I asked (and answered) a question here Pandas ffill resampled data grouped by column where I wanted to know how to ffill a date range for each unique entry for a column (my assets column).
My solution requires that the asset "id" is a column. However, the data makes more sense to me as a multiindex. Furthermore I would like more fields in the multiindex.
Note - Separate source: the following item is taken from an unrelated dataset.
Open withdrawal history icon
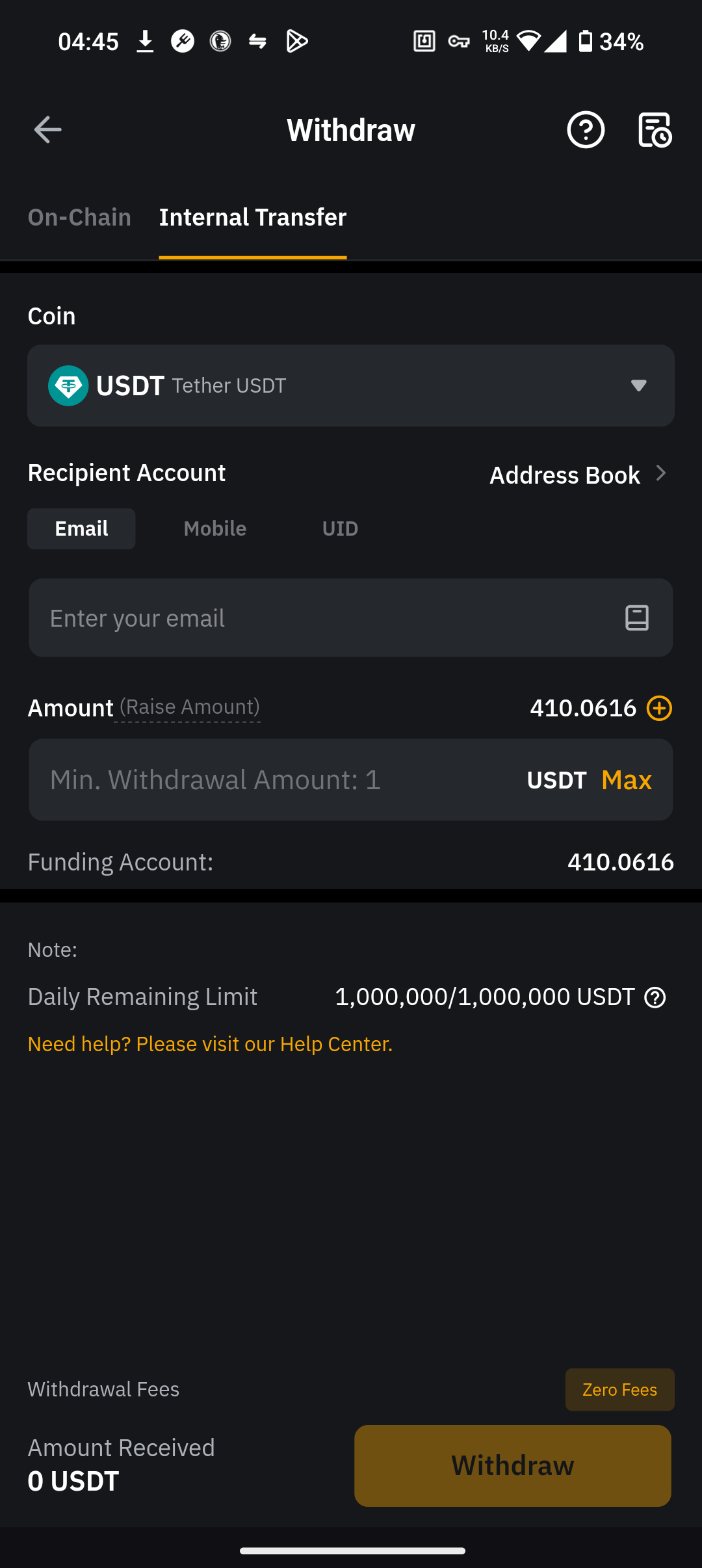702x1568 pixels. [655, 130]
Is the only way of filling forward to drop the non-date fields from the multiiindex before ffilling?
A modified version of my example (to work on a df with multiindex) here:
from datetime import datetime, timedelta
import pytz
some_time = datetime(2018,4,2,20,20,42)
start_date = datetime(some_time.year,some_time.month,some_time.day).astimezone(pytz.timezone('Europe/London'))
end_date = start_date + timedelta(days=1)
start_date = start_date + timedelta(hours=some_time.hour,minutes=(0 if some_time.minute < 30 else 30 ))
df = pd.DataFrame(['A','B'],columns=['asset_id'])
df2=df.copy()
df['datetime'] = start_date
df2['datetime'] = end_date
df['some_property']=0
df.loc[df['asset_id']=='B','some_property']=2
df = df.append(df2).set_index(['asset_id','datetime'])
With what is arguably my crazy solution here:
df = df.reset_index()
df = df.set_index('datetime').groupby('asset_id').resample('30T').ffill().drop('asset_id',axis=1)
df = df.reset_index().set_index(['asset_id','datetime'])
Can I avoid all that re-indexing?